One of the questions concerned The Wolf of Wall Street, and  whether Scorsese portrayed Wall Street sin accurately. I believe that — at least as it pertains to certain tawdry elements — he probably did. But unaddressed is the matter of whether he portrayed the sins of Hollywood directors accurately, which I think he probably didn’t.

This needs to be teased out some, but you can file it under “no animals were harmed in the making of this motion picture.” What I mean is this — everyone knows that more matters than simply what winds up on the screen. If, in order to get that cinematic product up on the screen, you had to kill some horses, everybody seems to agree you shouldn’t do it — whether or not the resultant portrayal of the world of chariot racing was real, gritty, and true-to-life. Yeah, that might be true, but it still matters to a lot of people whether the horses got hurt.

In a similar way, we need to learn to distinguish “acting,” on the one hand, from “behaving badly with a camera running” on the other.
If an actor points a starter pistol at someone, pulls the trigger and it goes bang, and the other guy falls over, the first guy is pretending to murder someone and that someone is pretending to die. It is acting. It might be bad acting, or acting bad, or both, but it is acting.

However, if an actress takes off her blouse and bra, she is not pretending to be immodest, she is being immodest. Allow me to imitate the apostle Paul, and ask you to bear with me for just a sec (2 Cor. 11:1). If an actress named Suzy Jones is playing a woman named Molly Murphy and in the course of the story takes off her top, does the viewer know what Suzy’s breasts look like, or what Molly’s breasts look like? Well — kind of both, right? But Suzy is a real woman in the real world, and detailed appreciation of what she looks like undressed is not something that any man not married to her has any right to have — much less millions of men not married to her. So the character in the story is not the only one who is sinning — so is the actress. The character is pole dancing, and so is the actress, and neither one of them ought to be. Certain things can be pretended, but other things cannot be.

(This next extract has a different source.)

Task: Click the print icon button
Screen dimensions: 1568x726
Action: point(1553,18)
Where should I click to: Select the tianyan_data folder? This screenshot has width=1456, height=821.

High production values, and the presence of a story line, must not be considered as an all-purpose disinfectant. Suppose a man and a woman have sex while a camera is running, and they actually have intercourse, but it is not porn proper — it is released to theaters, and it was rated R, so everything is acceptably mainstream. The actor involved is married to somebody else. Does that somebody else have biblical grounds for divorce? Was it adultery? Yes, it was. Can he say, “No, baby, no, that was not me! It was my character!” I didn’t think so.

So on this point, the issue is not whether it is a sin to see sin being committed. I believe that there are any number of situations where pastors, or parents, or film critics might need to see some travesty. I agreed with what Alissa Wilkinson said here about the need for criticism, as opposed to a simple movie report. If a bunch of Christians are seeing an objectionable movie, and are being led astray by it, it might be necessary for a clear-eyed film critic to see it — in order to take better aim. Phineas wasn’t in sin for “seeing” a copulating couple. In order to be faithful, he needed to see.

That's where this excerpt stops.